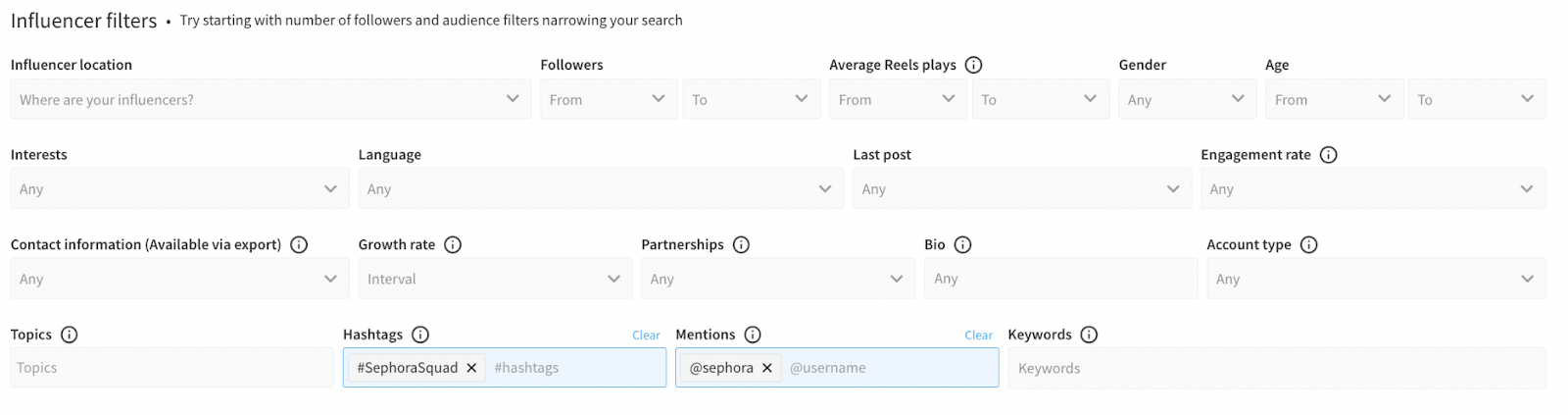Click the Engagement rate info icon

[x=1328, y=155]
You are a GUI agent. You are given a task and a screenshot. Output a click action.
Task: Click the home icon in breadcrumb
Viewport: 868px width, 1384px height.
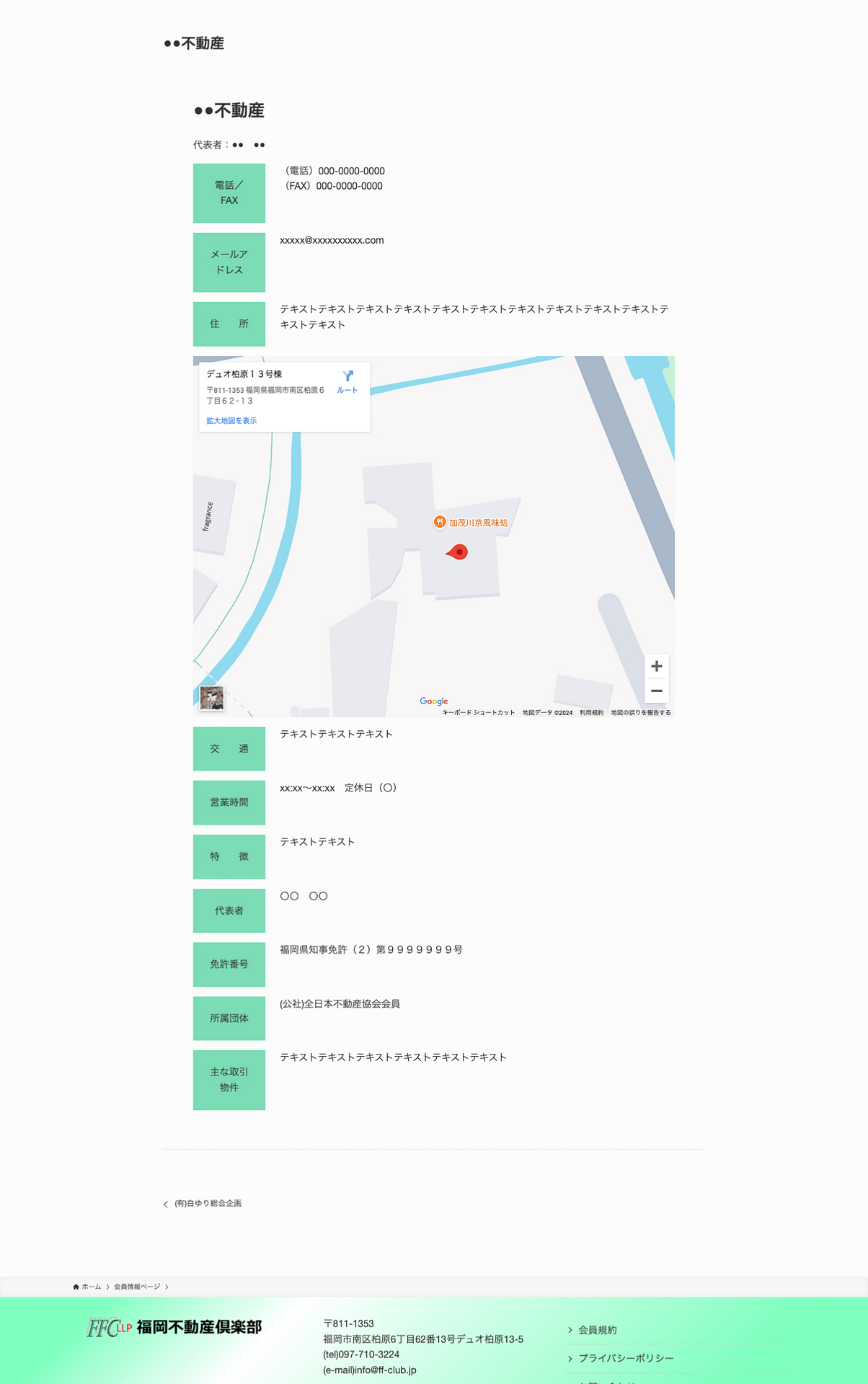point(76,1287)
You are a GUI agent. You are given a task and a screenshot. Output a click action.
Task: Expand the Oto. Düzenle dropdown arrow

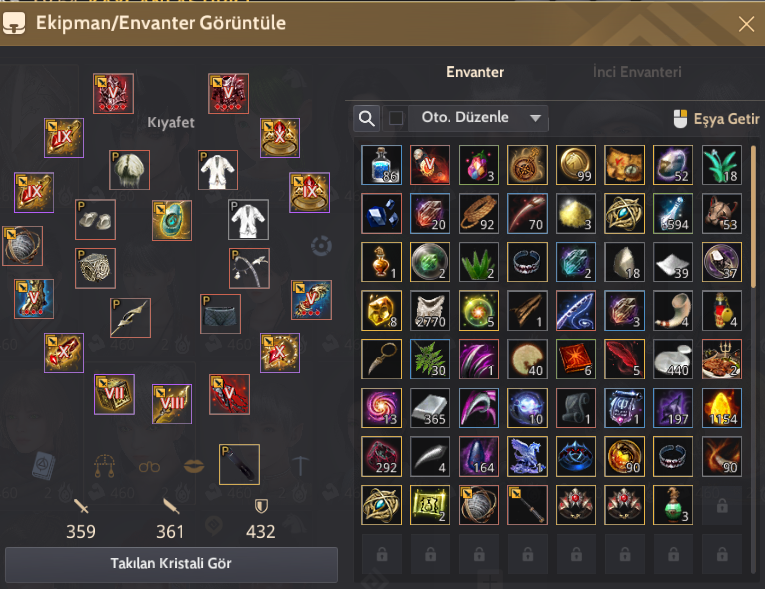pyautogui.click(x=535, y=118)
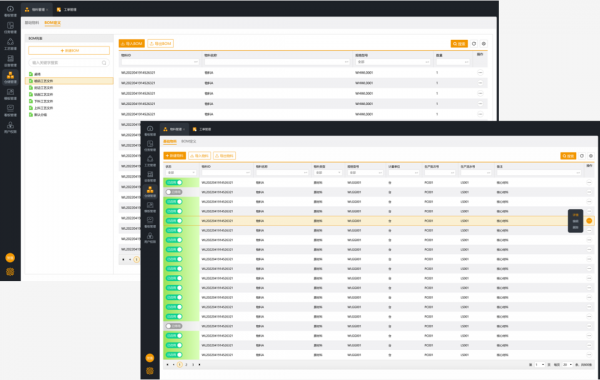
Task: Go to page 2 in the front table pagination
Action: click(186, 365)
---*---
> **Work order**:
Pictures are not part of the copy. Output only the lines from the one with "Task: Click the home icon in breadcrumb" through the final line of the records, exactly as given.

> **Solution for this task**:
Task: Click the home icon in breadcrumb
Viewport: 868px width, 1384px height.
point(76,1287)
You are a GUI agent. You are given a task and a screenshot. Output a click action.
Task: Expand the Oto. Düzenle dropdown arrow

pyautogui.click(x=535, y=118)
Task: Go to page 2 in the front table pagination
Action: click(186, 365)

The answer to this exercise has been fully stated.